Yaşam

Barış Pehlivan: Kültür Sanat Muhabiri Olmak İstedim, Kötü Yola Düştüm!

Özge Uzun’un ilk programında Barış Pehlivan, kültür sanat muhabirliği, şiir ve roman yazma hayali ile politik ve dosya gazeteciliğine geçişini anlattı.

Abone Ol

Özge Uzun’un ilk programında Barış Pehlivan, kültür sanat muhabirliği, şiir ve roman yazma hayalini ile politik ve dosya gazeteciliğine geçişini anlattı.

12punto YouTube kanalında Özge Uzun ile Filtresiz programının ilk konuğu deneyimli gazeteci Barış Pehlivan oldu. Türkiye gündemini sarsan haberleriyle tanınan ve haberi kamuoyuna ulaştırmak adına birçok kez cezaevine giren Pehlivan, Özge Uzun ile hayatına, gazeteciliğe ve aşka dair konuştu.

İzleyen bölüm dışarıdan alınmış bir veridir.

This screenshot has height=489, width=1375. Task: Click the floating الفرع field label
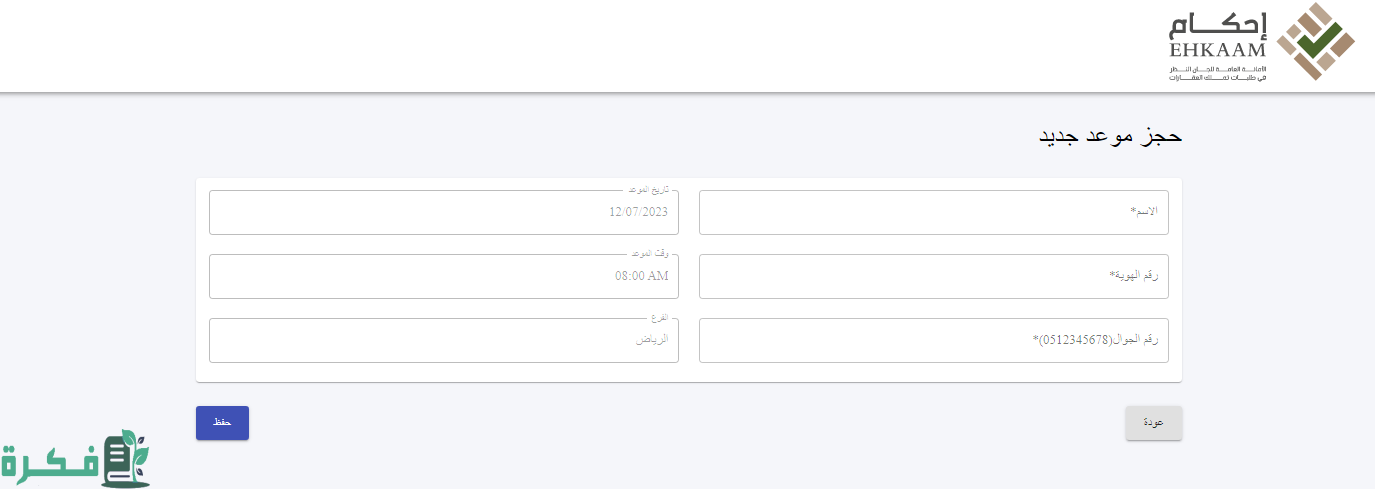[x=659, y=318]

KÜLTÜR SANAT MUHABİRİ OLMAK İSTİYORDUM’

Uzun’un “Nasıl taktın sen bu meseleye, adaletli ve doğrucu olma meselesine?” sorusuna ise Pehlivan, “Zaten yapım gereği biraz hep zıp çıktıydım. Yani hep böyle ayrık otuyum, okulumda da arkadaş ortamında da hep böyle itiraz eden, soru soran, kafası farklı düşünmeye çalışan bir gençlik yaşadım. Gazetecilikte ise ben aslında kültür sanat muhabiri olmak istiyordum. İşte derdim kültür sanat haberleri yapmak, şiirlerimi yazmak, romanımı yazmak vesaire öyle bir kariyer” yanıtını verdi.

‘KÖTÜ YOLA DÜŞTÜM’

Pehlivan, politik ve dosya gazeteciliğine geçiş sürecini, “kötü yola düştüm” diyerek tanımlarken 2011 yılı itibariyle başlayan cezaevi sürecini de anlattı. “İkisi birer günlük olmak üzere toplam 5 kez girdim” diyen Pehlivan, 19 ay suçsuz yere hapis yattığını belirterek, “adalet meselesine takmam, adalet meselesini bir şekilde hayatımın ekseni haline getirmem, serüveni budur” dedi.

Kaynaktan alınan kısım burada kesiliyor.